▶ _Aim of the task_:
In full and without alteration, write out the records.

[Data supplied — start]

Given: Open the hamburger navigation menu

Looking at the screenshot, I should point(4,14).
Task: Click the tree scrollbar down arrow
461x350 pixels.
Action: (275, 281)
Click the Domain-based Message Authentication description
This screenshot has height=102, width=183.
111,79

[Data supplied — finish]

▶ _Task response_:
Given: Open the hamburger navigation menu

Looking at the screenshot, I should point(4,14).
Task: Click the tree scrollbar down arrow
461x350 pixels.
Action: (275, 281)
Click the Domain-based Message Authentication description
This screenshot has height=102, width=183.
111,79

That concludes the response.